→ **TASK INPUTS**:

== == ==

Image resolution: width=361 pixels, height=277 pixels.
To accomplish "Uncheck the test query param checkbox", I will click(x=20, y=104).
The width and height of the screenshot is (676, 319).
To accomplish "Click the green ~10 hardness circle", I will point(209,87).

== == ==

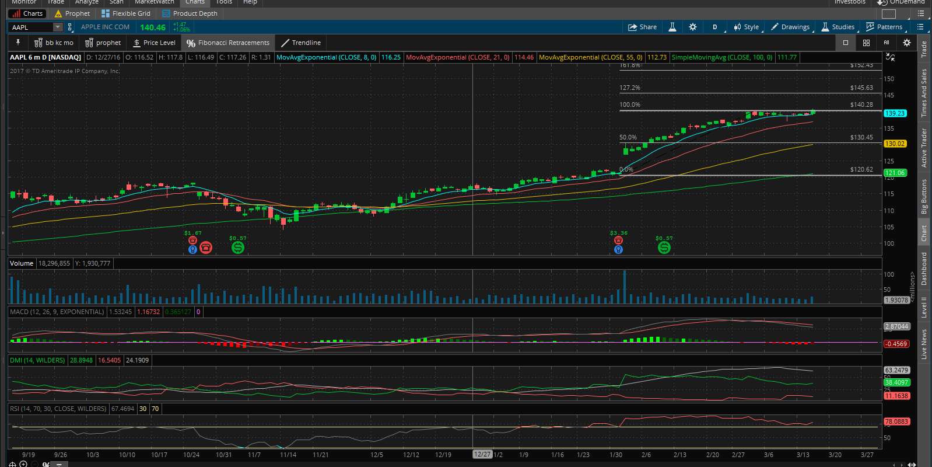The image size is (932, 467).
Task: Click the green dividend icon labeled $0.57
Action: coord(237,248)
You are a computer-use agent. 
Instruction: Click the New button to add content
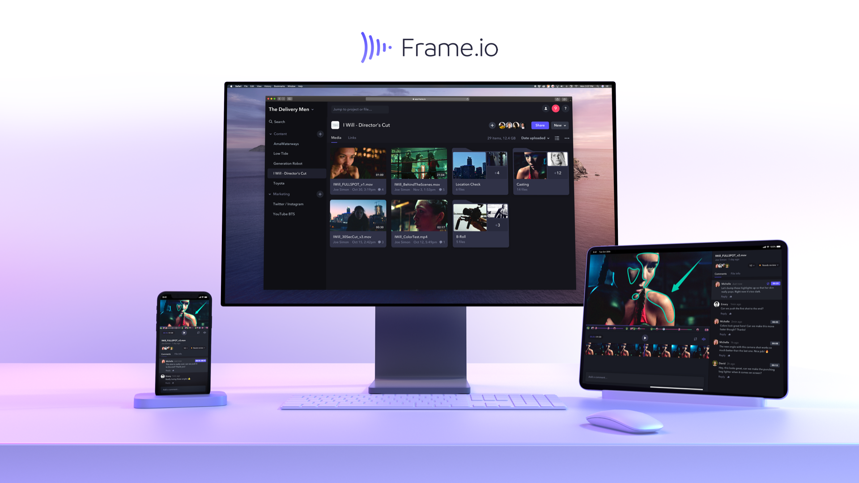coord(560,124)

== == ==

→ **INSTRUCTIONS TO FOLLOW**: The lines holding the string "width" are what is needed from the material above.

→ **ANSWER SECTION**:
Image resolution: width=361 pixels, height=277 pixels.
The width and height of the screenshot is (676, 319).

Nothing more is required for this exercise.